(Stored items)

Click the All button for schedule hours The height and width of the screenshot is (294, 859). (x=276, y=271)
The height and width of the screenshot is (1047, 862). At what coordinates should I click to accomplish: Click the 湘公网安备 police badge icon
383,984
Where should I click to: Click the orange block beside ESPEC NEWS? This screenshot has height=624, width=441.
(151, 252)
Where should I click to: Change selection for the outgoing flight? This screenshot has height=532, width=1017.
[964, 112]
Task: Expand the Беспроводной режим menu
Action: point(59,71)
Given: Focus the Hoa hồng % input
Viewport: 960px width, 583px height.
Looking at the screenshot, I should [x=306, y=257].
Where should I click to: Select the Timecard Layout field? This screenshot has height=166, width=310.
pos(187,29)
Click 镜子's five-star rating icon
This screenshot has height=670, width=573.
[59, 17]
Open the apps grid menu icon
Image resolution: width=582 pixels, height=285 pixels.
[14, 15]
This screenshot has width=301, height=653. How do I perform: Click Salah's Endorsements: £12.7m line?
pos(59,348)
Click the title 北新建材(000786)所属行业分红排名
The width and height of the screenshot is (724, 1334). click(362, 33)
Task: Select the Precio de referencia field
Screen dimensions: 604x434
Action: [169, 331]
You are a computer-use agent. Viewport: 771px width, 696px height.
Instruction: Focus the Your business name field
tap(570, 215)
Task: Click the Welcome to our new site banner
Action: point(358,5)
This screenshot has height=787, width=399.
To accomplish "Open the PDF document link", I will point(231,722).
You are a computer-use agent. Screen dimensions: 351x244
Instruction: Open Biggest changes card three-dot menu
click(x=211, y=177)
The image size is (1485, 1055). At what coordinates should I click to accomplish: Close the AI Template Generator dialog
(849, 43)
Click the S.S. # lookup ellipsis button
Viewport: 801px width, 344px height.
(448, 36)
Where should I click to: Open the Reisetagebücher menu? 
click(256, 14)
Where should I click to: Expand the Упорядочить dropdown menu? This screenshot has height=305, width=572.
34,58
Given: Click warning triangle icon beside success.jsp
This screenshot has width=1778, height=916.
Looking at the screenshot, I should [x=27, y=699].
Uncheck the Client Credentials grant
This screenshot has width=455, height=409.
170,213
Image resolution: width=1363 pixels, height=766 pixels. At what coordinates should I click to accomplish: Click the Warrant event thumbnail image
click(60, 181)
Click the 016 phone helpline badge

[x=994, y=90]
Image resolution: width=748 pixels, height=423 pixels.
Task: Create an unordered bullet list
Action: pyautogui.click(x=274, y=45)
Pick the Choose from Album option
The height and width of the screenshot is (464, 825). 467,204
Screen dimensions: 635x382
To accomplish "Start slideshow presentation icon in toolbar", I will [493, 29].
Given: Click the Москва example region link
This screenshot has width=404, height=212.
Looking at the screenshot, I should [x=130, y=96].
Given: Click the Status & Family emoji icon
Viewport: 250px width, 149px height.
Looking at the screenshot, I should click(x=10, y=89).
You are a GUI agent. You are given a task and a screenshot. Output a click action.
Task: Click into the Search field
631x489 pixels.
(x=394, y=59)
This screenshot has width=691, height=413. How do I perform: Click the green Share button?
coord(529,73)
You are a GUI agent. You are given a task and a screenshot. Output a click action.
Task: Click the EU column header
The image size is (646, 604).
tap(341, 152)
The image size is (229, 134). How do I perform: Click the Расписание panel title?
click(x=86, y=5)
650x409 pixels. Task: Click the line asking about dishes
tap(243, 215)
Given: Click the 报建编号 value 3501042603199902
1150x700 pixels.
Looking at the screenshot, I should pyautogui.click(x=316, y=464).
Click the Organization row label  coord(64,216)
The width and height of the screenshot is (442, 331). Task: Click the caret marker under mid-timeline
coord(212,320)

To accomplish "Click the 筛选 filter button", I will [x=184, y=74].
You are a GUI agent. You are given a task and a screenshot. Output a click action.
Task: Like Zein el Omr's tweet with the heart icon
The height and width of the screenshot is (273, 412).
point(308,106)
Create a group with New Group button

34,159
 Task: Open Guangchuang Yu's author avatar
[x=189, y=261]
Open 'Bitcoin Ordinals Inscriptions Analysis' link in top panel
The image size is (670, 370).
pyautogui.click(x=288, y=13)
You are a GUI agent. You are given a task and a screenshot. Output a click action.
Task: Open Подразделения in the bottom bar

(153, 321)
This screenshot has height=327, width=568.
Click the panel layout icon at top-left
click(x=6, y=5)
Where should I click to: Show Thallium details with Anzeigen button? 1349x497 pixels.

## Work to be completed
From the data above, copy each line that holds "computer".

## Solution
You are a computer-use agent. Viewport: 771px width, 696px height.
You are a computer-use agent. Screen dimensions: 351x244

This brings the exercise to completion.